Separate numeric and categorical features

df.select_dtypes(include='object')
df_nums = df.select_dtypes(exclude='object')
df_objs = df.select_dtypes(include='object')

Inspect

df_nums.info()
df_objs.info()

🔄 Convert Categorical Variables

df_objs = pd.get_dummies(df_objs, drop_first=True)

🔗 Combine Back

final_df = pd.concat([df_nums, df_objs], axis=1)
final_df

⚠️ Final Thoughts

The dataset now has many more columns (e.g. 274)
More features does NOT guarantee better performance

💡 May lead to:

Overfitting
Worse model generalization

🔍 Feature Correlation

final_df.corr()['SalePrice'].sort_values()

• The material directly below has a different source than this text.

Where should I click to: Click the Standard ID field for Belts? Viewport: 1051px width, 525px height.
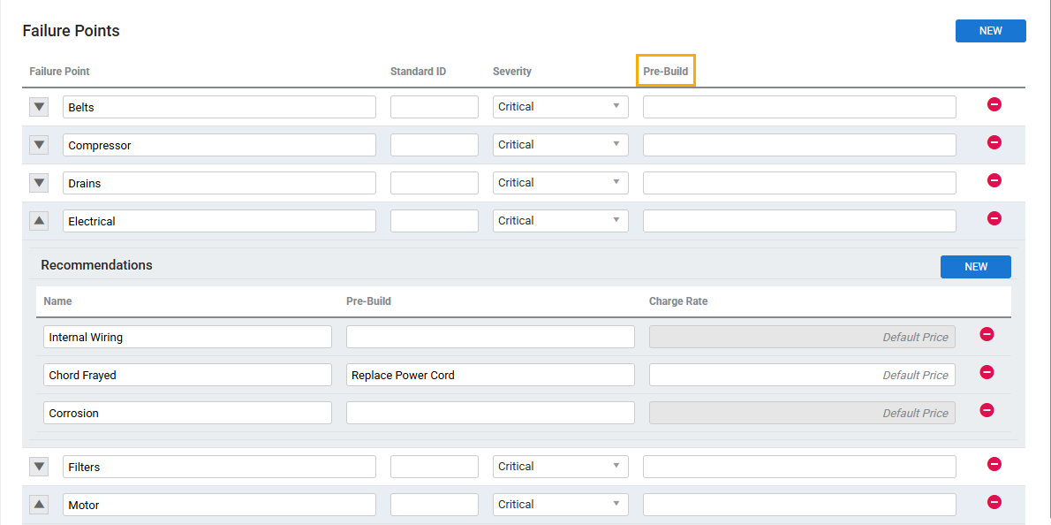434,107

📌 Example Feature: `OverallQual`

10 → Very Excellent  
1 → Very Poor

👉 This feature is likely human-rated

💡 Implication:

It may already summarize other features
Future predictions may require human input

💾 Save Final Dataset

final_df.to_csv('../DATA/AMES_Final_DF.csv')

🧠 Dummy Variable Trap

📌 Core Idea (one sentence)

The dummy variable trap happens when your encoded features are perfectly predictable from each other, causing multicollinearity.

🧩 Start with an Example

Original categorical variable:

State = ['Alive', 'Dead']

One-hot encoding:

Alive   Dead
1       0
0       1
1       0

🚨 Where is the problem?

Look closely:

Dead = 1 - Alive

👉 That means:

If you know Alive, you automatically know Dead
One column is redundant

🔥 Why is this bad?

Think like a regression model:

Model tries to learn:

y = β1 * Alive + β2 * Dead

But since:

Dead = 1 - Alive

Substitute:

y = β1 * Alive + β2 * (1 - Alive)
  = β2 + (β1 - β2) * Alive

👉 Now we have:

Infinite combinations of (β1, β2) that give the SAME result

💥 Result

Coefficients become unstable
Model cannot uniquely determine weights
Interpretability becomes meaningless

This is called:

👉 Perfect multicollinearity

✅ Solution: Drop One Column

pd.get_dummies(data, drop_first=True)

Now:

Dead
1
0

👉 Interpretation:

Dead = 1 → Dead
Dead = 0 → Alive (baseline)

🧠 Intuition (this is the key)

Think of it like:

You don’t need both:

“Is Alive?”

“Is Dead?”

👉 One is enough.

🎯 General Rule

If a categorical variable has:

k categories

👉 You only need:

k - 1 dummy variables

What is `pd.concat()`?

Core idea

pd.concat() combines multiple pandas objects (DataFrames or Series) along a specified axis.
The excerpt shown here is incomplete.